[START Excerpted data]
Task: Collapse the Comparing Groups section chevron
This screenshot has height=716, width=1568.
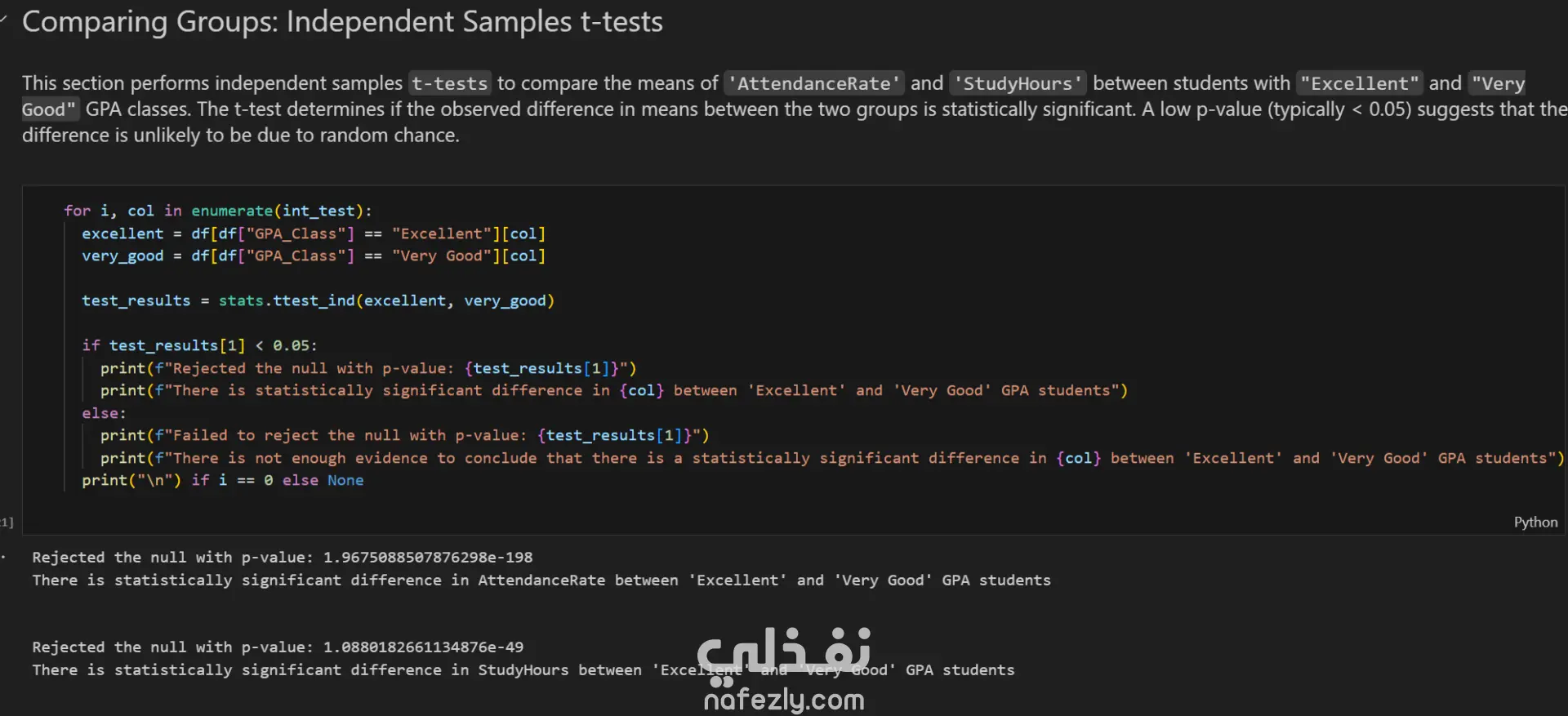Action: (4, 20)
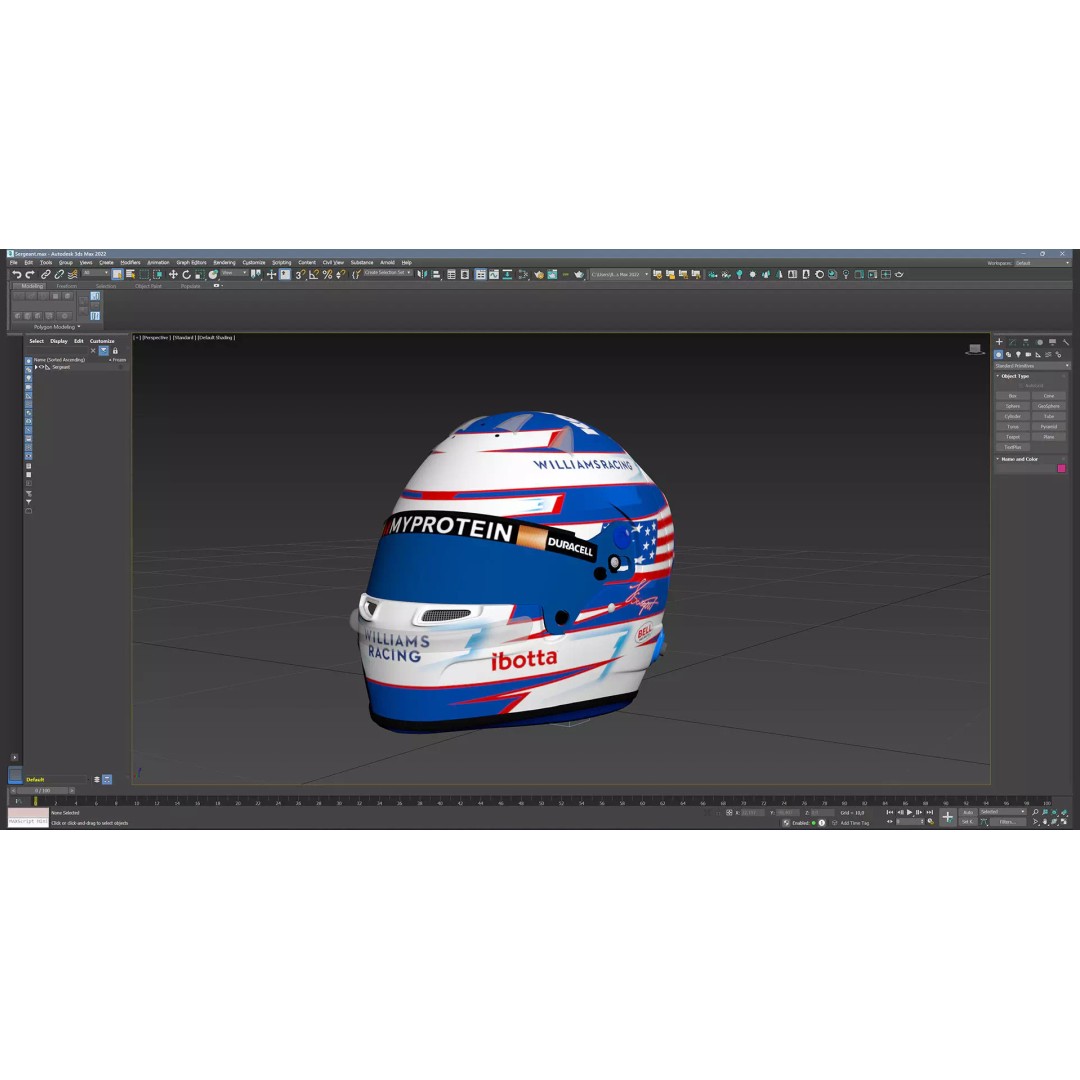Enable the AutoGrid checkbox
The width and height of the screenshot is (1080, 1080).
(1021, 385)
[END Excerpted data]
= Problem statement =
Set out every line of the listing as a numbered list, skipping blank lines and leaving the pictures out.

= Problem solution =
1. Task: Collapse the Comparing Groups section chevron
2. This screenshot has height=716, width=1568.
3. Action: (4, 20)
4. Enable the AutoGrid checkbox
5. The width and height of the screenshot is (1080, 1080).
6. (1021, 385)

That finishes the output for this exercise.